French researchers have identified a marker that makes it possible to differentiate “dormant” HIV-infected cells from healthy cells. This discovery will make it possible to isolate and analyze reservoir cells which, by silently hosting the virus, are responsible for its persistence even among patients receiving antiviral treatment, whose viral load is undetectable. It offers new therapeutic strategies for targeting infected cells. This research is part of the ANRS strategic program “Réservoirs du VIH”. It is the result of a collaboration between the CNRS, Montpellier University, the Inserm, the Institut Pasteur, the Henri-Mondor AP-HP hospital in Créteil, the Gui de Chauliac hospital (CHU de Montpellier) and the VRI (Vaccine Research Institute), and is published in the journal Nature on March 15, 2017. A patent owned by the CNRS has been filed for the diagnostic and therapeutic use of the identified marker.

Since 1996, there has been consensus among the scientific community that a cure for HIV will involve targeting «reservoir cells» that host the virus in the organisms of patients undergoing triple therapy. HIV can remain hidden in these reservoirs, in latent form, for several decades, eluding the immune system’s response and antiviral treatments, without any viral protein being expressed. But if treatment ceases, the virus massively proliferates and the disease progresses again. Patients must therefore receive treatment for life. To envisage eliminating this dormant virus, a first stage consists in distinguishing the HIV-infected reservoir cells from their healthy counterpart cells, which resemble them to a very large degree.
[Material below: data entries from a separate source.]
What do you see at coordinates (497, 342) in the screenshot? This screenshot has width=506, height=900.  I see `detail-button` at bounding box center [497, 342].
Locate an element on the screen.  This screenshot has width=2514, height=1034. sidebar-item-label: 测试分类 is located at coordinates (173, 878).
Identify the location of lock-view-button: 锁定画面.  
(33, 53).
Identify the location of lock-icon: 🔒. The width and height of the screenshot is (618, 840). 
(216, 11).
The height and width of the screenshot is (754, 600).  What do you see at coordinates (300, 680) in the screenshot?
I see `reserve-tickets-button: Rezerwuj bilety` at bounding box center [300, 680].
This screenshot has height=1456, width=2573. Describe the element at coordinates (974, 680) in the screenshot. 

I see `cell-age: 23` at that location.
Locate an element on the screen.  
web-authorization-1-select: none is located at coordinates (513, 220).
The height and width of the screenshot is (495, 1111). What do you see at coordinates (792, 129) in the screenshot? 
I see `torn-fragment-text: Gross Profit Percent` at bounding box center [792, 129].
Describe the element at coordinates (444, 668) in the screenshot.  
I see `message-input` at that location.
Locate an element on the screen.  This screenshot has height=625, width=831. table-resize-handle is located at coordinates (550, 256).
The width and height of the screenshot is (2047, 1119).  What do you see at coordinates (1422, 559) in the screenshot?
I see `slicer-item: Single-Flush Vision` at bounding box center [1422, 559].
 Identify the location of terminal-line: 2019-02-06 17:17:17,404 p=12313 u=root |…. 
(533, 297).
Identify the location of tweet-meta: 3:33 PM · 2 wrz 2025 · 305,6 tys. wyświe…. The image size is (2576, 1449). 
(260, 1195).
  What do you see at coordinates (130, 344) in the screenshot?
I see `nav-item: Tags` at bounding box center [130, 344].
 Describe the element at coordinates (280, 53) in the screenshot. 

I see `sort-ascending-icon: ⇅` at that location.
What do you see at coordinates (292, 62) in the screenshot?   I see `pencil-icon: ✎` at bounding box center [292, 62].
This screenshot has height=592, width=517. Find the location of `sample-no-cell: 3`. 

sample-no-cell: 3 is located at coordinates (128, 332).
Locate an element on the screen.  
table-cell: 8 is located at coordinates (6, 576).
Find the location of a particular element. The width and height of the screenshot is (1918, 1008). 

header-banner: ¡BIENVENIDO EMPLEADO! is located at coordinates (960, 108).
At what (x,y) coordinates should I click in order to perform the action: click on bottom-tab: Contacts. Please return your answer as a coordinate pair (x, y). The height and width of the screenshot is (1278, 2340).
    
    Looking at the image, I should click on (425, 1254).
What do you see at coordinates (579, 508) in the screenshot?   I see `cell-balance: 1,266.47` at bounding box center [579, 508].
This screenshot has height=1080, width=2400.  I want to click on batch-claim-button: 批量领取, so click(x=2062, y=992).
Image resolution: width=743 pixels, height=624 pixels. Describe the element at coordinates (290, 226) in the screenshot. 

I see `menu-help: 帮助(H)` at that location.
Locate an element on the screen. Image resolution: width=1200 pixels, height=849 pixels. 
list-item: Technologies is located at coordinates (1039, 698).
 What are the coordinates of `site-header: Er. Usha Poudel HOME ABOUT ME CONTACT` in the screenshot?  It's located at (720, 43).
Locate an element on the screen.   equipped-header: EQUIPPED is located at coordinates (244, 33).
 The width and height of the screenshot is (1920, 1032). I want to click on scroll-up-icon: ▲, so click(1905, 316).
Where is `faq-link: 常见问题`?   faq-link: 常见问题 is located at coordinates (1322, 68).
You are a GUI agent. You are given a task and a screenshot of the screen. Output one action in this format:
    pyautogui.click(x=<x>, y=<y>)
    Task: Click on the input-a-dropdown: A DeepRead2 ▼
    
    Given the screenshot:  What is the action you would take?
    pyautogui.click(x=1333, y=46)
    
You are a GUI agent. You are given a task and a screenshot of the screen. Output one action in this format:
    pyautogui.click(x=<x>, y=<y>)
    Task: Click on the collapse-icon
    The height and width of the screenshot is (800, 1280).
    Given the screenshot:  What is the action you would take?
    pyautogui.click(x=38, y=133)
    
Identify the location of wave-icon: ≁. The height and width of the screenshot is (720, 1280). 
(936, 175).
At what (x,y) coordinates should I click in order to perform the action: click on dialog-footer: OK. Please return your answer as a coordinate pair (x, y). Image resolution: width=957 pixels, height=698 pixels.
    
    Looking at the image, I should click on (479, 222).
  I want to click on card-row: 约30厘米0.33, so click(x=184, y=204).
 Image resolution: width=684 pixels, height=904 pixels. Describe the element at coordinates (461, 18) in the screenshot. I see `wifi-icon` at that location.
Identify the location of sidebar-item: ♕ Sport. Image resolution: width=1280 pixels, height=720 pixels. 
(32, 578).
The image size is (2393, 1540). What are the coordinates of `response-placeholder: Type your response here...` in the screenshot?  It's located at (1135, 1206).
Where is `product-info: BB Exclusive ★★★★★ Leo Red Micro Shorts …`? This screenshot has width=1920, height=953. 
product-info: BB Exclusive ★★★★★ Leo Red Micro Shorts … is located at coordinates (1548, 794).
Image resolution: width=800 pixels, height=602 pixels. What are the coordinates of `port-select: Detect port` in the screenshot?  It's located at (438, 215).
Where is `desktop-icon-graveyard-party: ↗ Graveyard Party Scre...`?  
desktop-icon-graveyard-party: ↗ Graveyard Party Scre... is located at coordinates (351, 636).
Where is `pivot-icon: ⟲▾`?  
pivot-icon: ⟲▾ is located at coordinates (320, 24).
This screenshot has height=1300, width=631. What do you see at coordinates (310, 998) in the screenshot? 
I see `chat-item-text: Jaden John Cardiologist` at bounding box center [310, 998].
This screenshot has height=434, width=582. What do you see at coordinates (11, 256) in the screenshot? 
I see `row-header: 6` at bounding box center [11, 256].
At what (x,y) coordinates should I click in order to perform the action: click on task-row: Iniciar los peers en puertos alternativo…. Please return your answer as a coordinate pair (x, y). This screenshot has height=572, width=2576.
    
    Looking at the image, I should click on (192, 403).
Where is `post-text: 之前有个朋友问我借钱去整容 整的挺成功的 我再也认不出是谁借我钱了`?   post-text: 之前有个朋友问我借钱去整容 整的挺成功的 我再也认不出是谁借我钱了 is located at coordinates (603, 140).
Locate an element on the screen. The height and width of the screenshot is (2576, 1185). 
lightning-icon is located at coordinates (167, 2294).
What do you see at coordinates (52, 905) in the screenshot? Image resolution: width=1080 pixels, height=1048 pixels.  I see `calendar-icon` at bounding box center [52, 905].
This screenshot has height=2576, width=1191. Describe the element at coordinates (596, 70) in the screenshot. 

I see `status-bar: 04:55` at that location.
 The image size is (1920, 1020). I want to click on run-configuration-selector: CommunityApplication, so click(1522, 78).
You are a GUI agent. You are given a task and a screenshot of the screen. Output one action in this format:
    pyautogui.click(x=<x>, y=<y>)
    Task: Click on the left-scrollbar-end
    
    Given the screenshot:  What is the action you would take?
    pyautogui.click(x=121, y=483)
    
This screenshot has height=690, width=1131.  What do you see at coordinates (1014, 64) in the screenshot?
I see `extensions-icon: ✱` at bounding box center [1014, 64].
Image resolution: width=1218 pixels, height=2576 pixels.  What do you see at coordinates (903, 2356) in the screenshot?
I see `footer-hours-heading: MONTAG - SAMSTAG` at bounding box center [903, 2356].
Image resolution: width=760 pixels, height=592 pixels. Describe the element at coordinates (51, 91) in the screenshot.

This is what has been achieved by a team of researchers, who have identified a marker of reservoir cells: a protein present only on the surface of infected cells.

Hypothesizing that HIV might leave a mark on the surface of its host cell, researchers from the Institut de génétique humaine (CNRS/Montpellier University) first worked in vitro on an infection model developed in their laboratory. After comparing infected cells and healthy cells,1 they noticed one particular protein, coded by a gene among the hundred of those expressed in a specific way by infected cells. Present only on the surface of the infected cells, the CD32a protein thus met, in vitro, the criteria of a reservoir cell marker. This was then confirmed by experiments on clinical samples. By studying blood samples from 12 patients living with HIV and receiving treatment,2 the researchers isolated the cells expressing the marker and observed that almost all were HIV carriers. In vitro, the activation of these cells induced a production of viruses capable of reinfecting healthy cells whereas their elimination entailed a significant delay in viral production.

In the fight against HIV, this discovery paves the way to a better fundamental understanding of viral reservoirs, which it will now be possible to isolate more easily and analyze directly. In the longer term, it should lead to therapeutic strategies aiming to eliminate the latent virus from the organism and make remission-at least temporary-possible in the absence of antiviral treatments.

This research received support from the ANRS, MSD Avenir, the European Commission, the Fondation Bettencourt Schuelle, the Fondation pour la recherche médicale and the Vaccine Research Institute (VRI).